However, your potential benefit is theoretically unlimited. The maximum loss per share in a hedged purchase is calculated by subtracting the option premium received from the initial investment in the stock. It's fair to say that buying out-of-the-money (OTM) call options and expecting an upward move above 6.2% in the stock will result in numerous occasions where the trader's call options will expire worthless. But it would only do so if the stock price had risen enough for the option to be in the money, a term that implies that an option is worth exercising because the share price is above the option's strike price.

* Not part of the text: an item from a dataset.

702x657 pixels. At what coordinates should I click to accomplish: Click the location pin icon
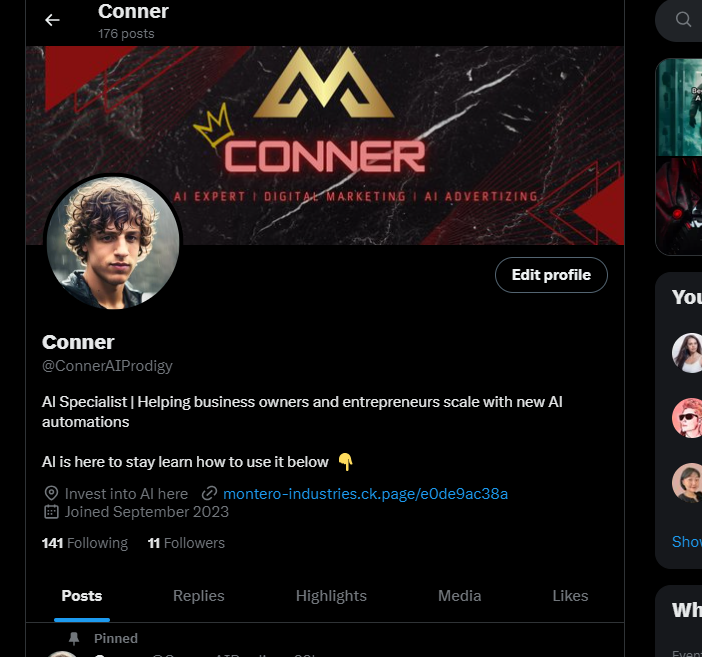click(51, 494)
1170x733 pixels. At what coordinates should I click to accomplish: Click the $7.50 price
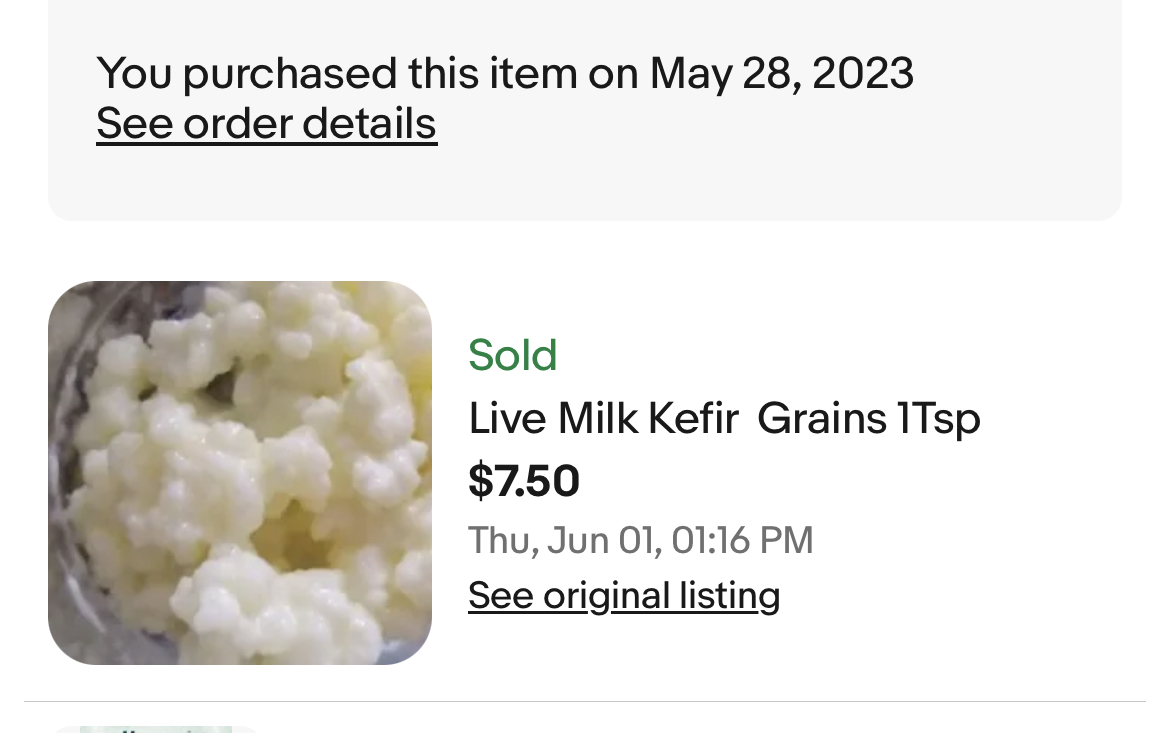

THE ONLY WAY TO LOSE MORE MONEY ON YOUR OPTION THAN YOU ORIGINALLY INVESTED IS IF YOU SHORT (WROTE) AN OPTION AND THE MARKET TURNED AGAINST YOU. This quick guide will help you fully understand the topic and use it to your advantage as you set out to make your money go even further. Options investors can lose the full amount of their investment in a relatively short period of time. In the case of the 20% loss, the option holder can go on strike for more than 16 months and still not lose as much as the shareholder.
In fact, I never buy options that are in the money, but close enough to where it is possible to reach them. With options, depending on the type of trade, it is possible to lose your initial investment and infinitely more. The ultimate goal is for the stock price to rise enough to be in the money and cover the cost of buying the options. When buying a call option, the trader instantly knows the maximum amount of money they can lose.
Many options traders say that they would never buy options out of the money or that they would never sell options in the money. It was useful, however, I think there was a lack of examples and knowing what your goal or object was in addition to earning money. You should consider whether you understand how CFDs work and if you can afford to take the high risk of losing your money. Options investors can lose the full amount of their investment or more in a relatively short period of time.
The main reason you might choose to buy a call option, rather than just buy a stock, is that options allow you to control the same number of shares with less money. Another disadvantage of call options is that they lose value over time because there is an expiration date.